Spelling out the essence of emerging 'renaissance' organizations and professionals

More details on the components of Vinnie Mirchandani's RENAISSANCE Framework, which describe how information technology is reshaping business and society.

Social responsible...  multi-faceted...  highly networked.. operating smarter....  You can thank information technology for the shape of today's emerging organizations on all levels. IT people are making it happen.

A couple of weeks back, I provided some snippets from Vinnie Mirchandani's latest work, The New Polymath. Vinnie points out that organizations are evolving into socially conscious, networked entities, and driving this evolution are professions such as information technology, which are expanding beyond the bounds of managing operating and storage systems. (Polymath is a Greek word for one who excels in many disciplines.) In fact, Vinne says, IT lays at the very core of many of the important changes now reshaping business and society.

At the core of The New Polymath is what Vinnie describes as his "RENAISSANCE Framework" that supports his argument.

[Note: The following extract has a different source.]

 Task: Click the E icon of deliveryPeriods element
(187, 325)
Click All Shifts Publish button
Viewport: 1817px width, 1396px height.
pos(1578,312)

Vinnie recently pinged me about spelling out more details of the framework, and how these components all interact. So, here are more details on the essence of the RENAISSANCE Framework:

  • Residence: “Homes better technologically equipped than the office.” As Vinnie describes it: “Enterprises are gradually waking up to the fact there is no law precluding them from using products aimed at consumers themselves, sometimes at startling savings.”
  • Exotics: “Innovation from left field.”
  • Networks: “Bluetooth to broadband.”  Vinnie describes the revolution reshaping communications on all levels -- limitless telco opportunities; mobile apps, entire countries joining the computer network, function-rich devices, and citizen journalism.
  • “Arsonists” and other disruptors. Vinnie observes that “most rebels tend to be start-ups, but often larger, established vendors will go after one another, especially when they are trailing in a market or introducing a new product." Vinnie quotes Seth Ravin: industries need to go through conversions, to go against what some would call today’s “evil empires.”
  • Interfaces: “For all our services.” Beyond the iPad, Vinnie discusses technology-driven transportation, and even technology you can wear.
  • Sustainability: "Delivering to both the 'green' and 'gold' agendas." Social responsibility is not just a PR strategy; it's baked into the business model of many organizations.
  • Singularity: "The human-machine convergence."
  • Analytics: "Spreadsheets, search, and semantics." Vinnie cites examples such as Best Buy, which "has 15-plus terabytes of data on over 75 million customers... its sophisticated analytics has allowed it to identify that a sliver—just seven percent of its customers—drive 43 percent of the company’s overall sales volume.”
  • Networks: "Communities, crowds, contracts, and collaboration." Vinnie quotes Paul Greenberg, who talks about the “Social CRM" phenomenon: "The customer is increasingly controlling the conversation...  Classic” CRM was operational...  Social CRM is not operational—it’s collaborative more often than not. It is based on the company and customer’s interplay. It’s no longer how do you manage a customer but how you engage that customer."
  • Clouds: "Technology-as-a-service."
  • Ethics: Essential in "an age of cyberwar and cloning." Vinnie quotes Batya Friedman: “Value Sensitive Design (VSD) is a way of looking at systems that brings in human values — so informed consent, human dignity, physical and psychological well - being among others; designers can use VSD alongside their favorite design practices, doing their best technical and usability work."